基金supported by the National Natural science Foundation of China (No. 42127807)the Sichuan Science and Technology Program (No. 2020YJ0334)the Sichuan Science and Technology Breeding Program (No. 2022041)。
文摘The neutron spectrum unfolding by Bonner sphere spectrometer(BSS) is considered a complex multidimensional model,which requires complex mathematical methods to solve the first kind of Fredholm integral equation. In order to solve the problem of the maximum likelihood expectation maximization(MLEM) algorithm which is easy to suffer the pitfalls of local optima and the particle swarm optimization(PSO) algorithm which is easy to get unreasonable flight direction and step length of particles, which leads to the invalid iteration and affect efficiency and accuracy, an improved PSO-MLEM algorithm, combined of PSO and MLEM algorithm, is proposed for neutron spectrum unfolding. The dynamic acceleration factor is used to balance the ability of global and local search, and improves the convergence speed and accuracy of the algorithm. Firstly, the Monte Carlo method was used to simulated the BSS to obtain the response function and count rates of BSS. In the simulation of count rate, four reference spectra from the IAEA Technical Report Series No. 403 were used as input parameters of the Monte Carlo method.

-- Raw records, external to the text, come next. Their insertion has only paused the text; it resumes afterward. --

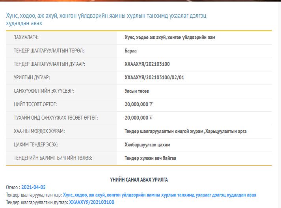Click the Улсын төсөв funding source value
Screen dimensions: 281x208
point(137,91)
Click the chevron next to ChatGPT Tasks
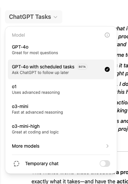128x184 pixels. click(x=55, y=17)
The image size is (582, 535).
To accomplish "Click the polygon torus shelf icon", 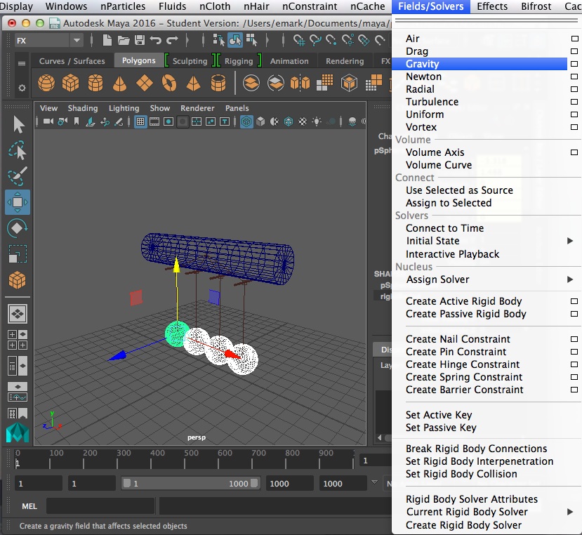I will pos(168,84).

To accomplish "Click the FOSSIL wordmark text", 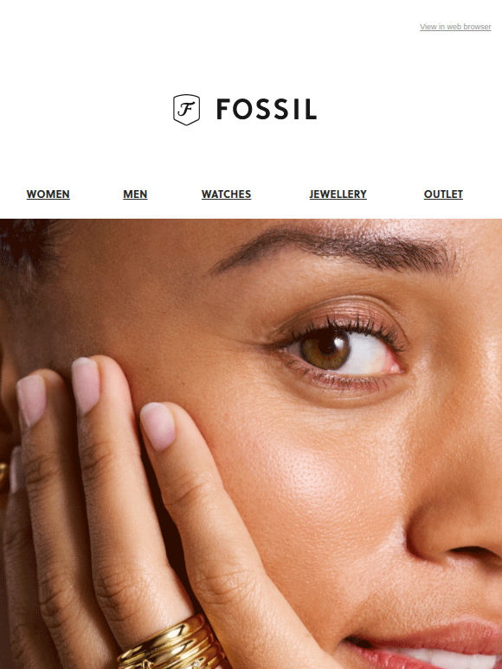I will (267, 109).
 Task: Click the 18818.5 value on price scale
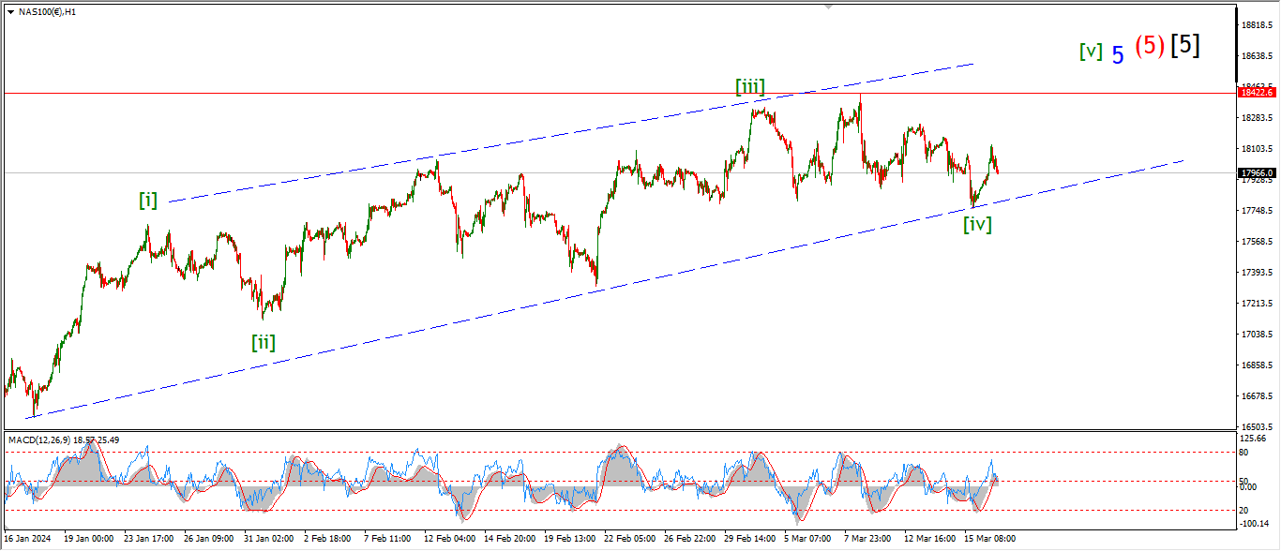(1255, 25)
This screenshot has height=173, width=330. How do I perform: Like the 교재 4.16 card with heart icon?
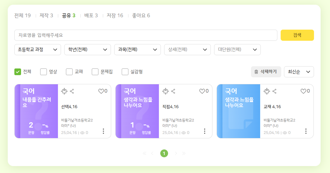(x=303, y=91)
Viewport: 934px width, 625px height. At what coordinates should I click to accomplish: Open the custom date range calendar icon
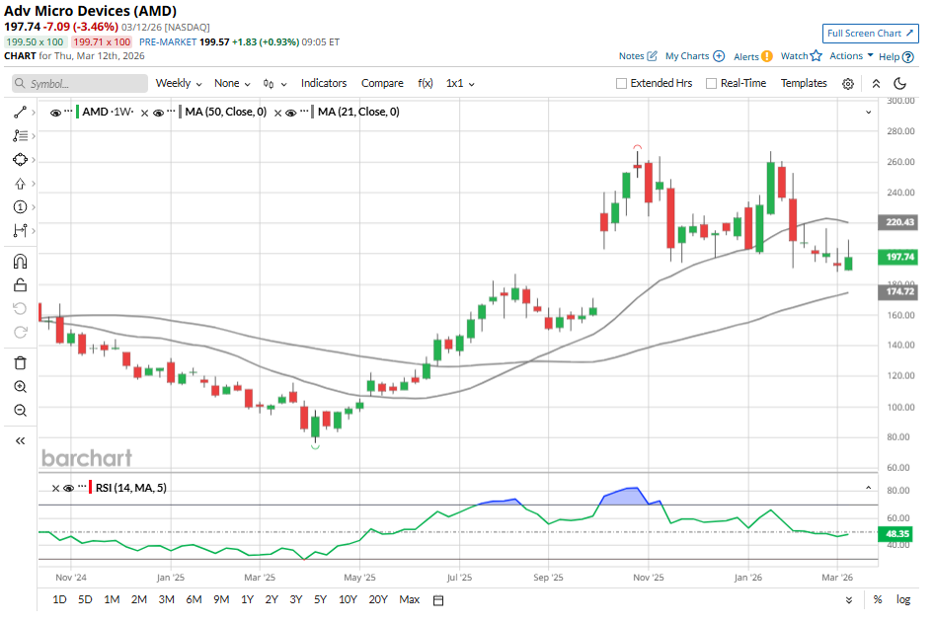coord(438,599)
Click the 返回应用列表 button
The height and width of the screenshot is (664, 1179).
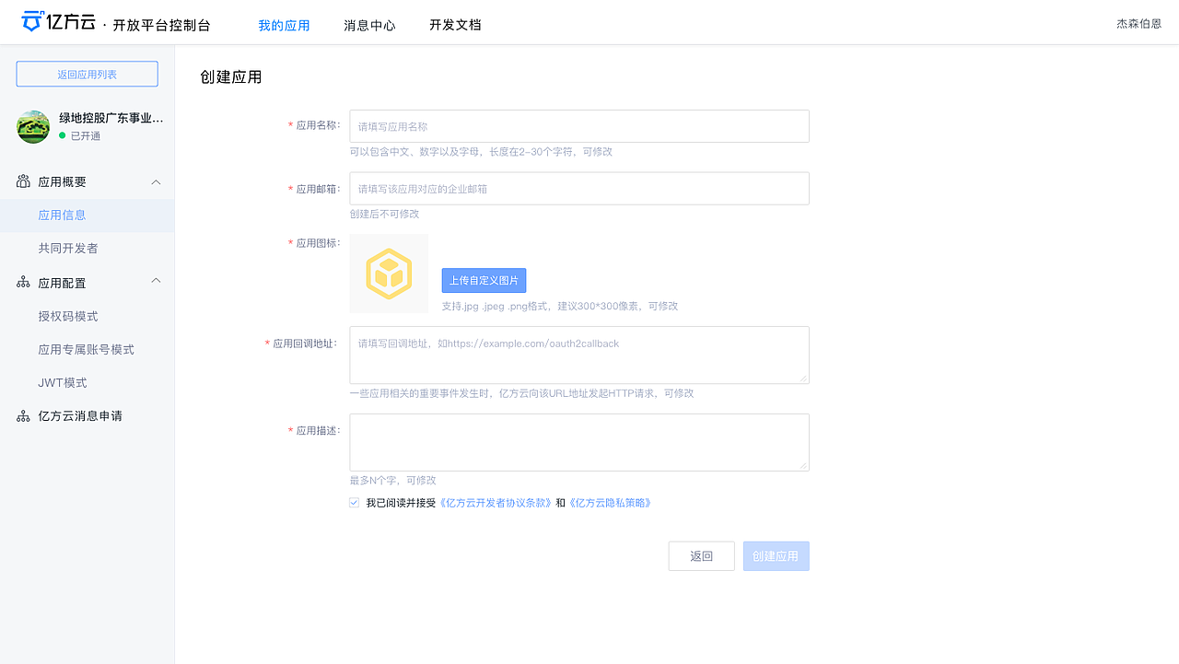coord(87,74)
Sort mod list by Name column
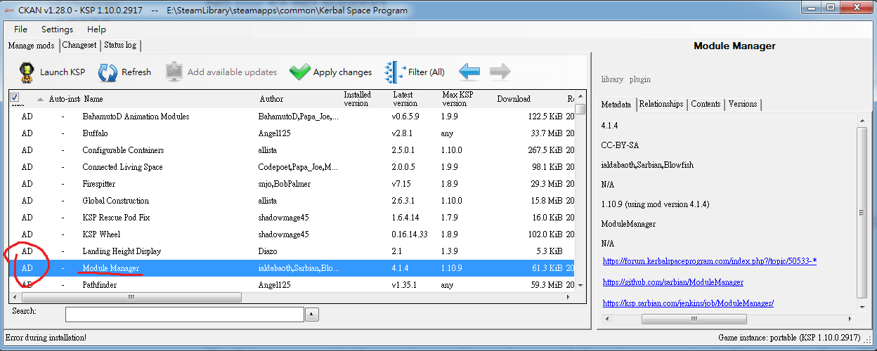The width and height of the screenshot is (877, 351). click(x=93, y=99)
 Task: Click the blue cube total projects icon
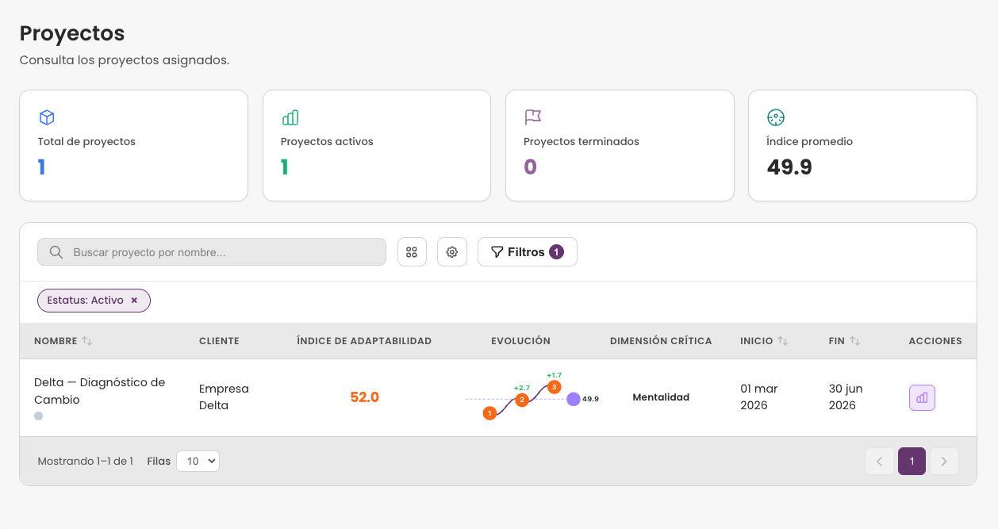pos(47,117)
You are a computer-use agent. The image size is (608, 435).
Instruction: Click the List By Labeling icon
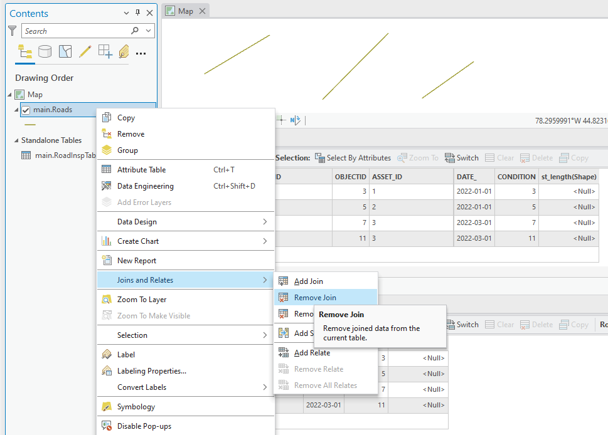click(123, 51)
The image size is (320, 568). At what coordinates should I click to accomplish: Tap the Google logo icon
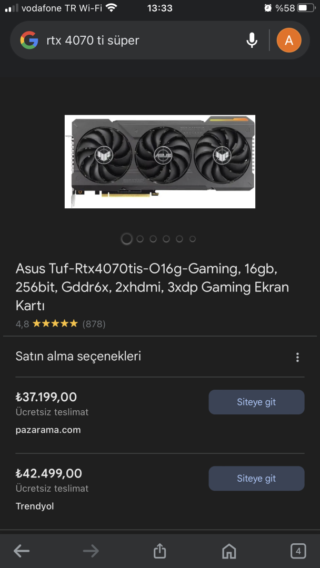(29, 40)
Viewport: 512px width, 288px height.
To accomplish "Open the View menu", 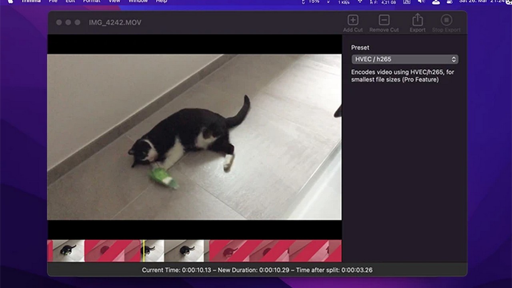I will coord(114,2).
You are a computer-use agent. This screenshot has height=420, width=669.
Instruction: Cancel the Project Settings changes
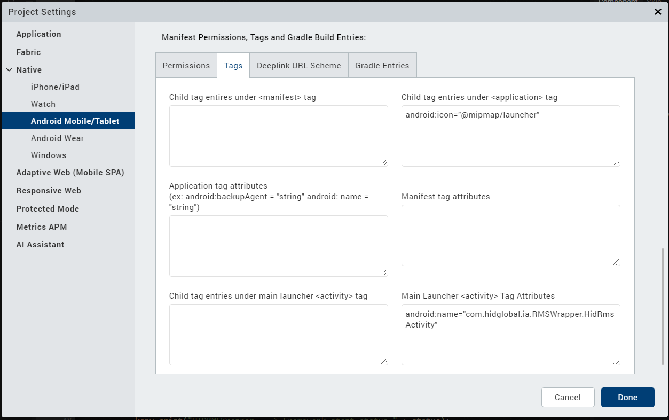click(x=568, y=397)
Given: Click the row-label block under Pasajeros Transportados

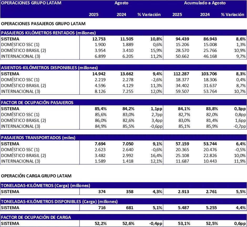Looking at the screenshot, I should [39, 152].
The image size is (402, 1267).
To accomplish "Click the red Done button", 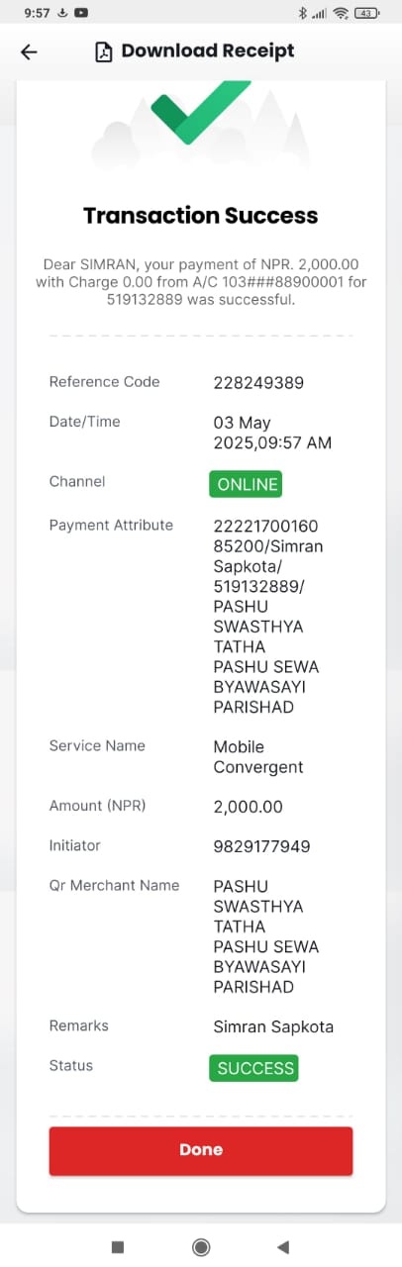I will point(201,1150).
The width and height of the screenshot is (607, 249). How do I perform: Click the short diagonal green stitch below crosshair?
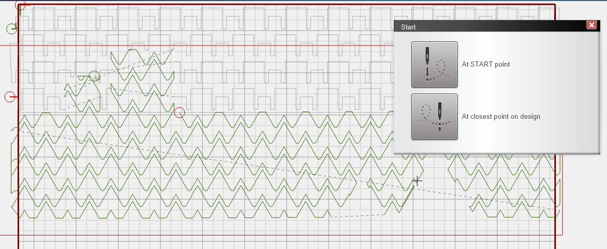(x=408, y=197)
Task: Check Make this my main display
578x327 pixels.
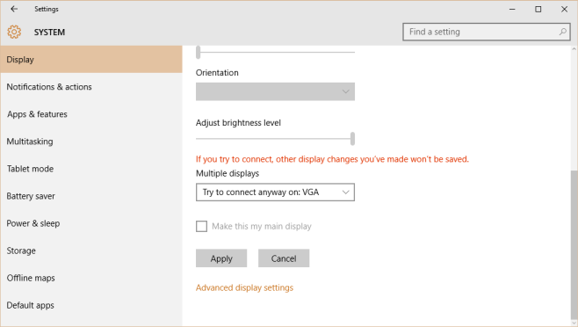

The PSO-MLEM algorithm was used to unfold the neutron spectrum of the simulated data and was verified by the difference of the unfolded spectrum to the reference spectrum. Finally, the 252Cf neutron source was measured by BSS, and the PSO-MLEM algorithm was used to unfold the experimental neutron spectrum.Compared with maximum entropy deconvolution(MAXED), PSO and MLEM algorithm, the PSO-MLEM algorithm has fewer parameters and automatically adjusts the dynamic acceleration factor to solve the problem of local optima. The convergence speed of the PSO-MLEM algorithm is 1.4 times and 3.1 times that of the MLEM and PSO algorithms. Compared with PSO, MLEM and MAXED, the correlation coefficients of PSO-MLEM algorithm are increased by 33.1%, 33.5% and 1.9%, and the relative mean errors are decreased by 98.2%, 97.8% and 67.4%.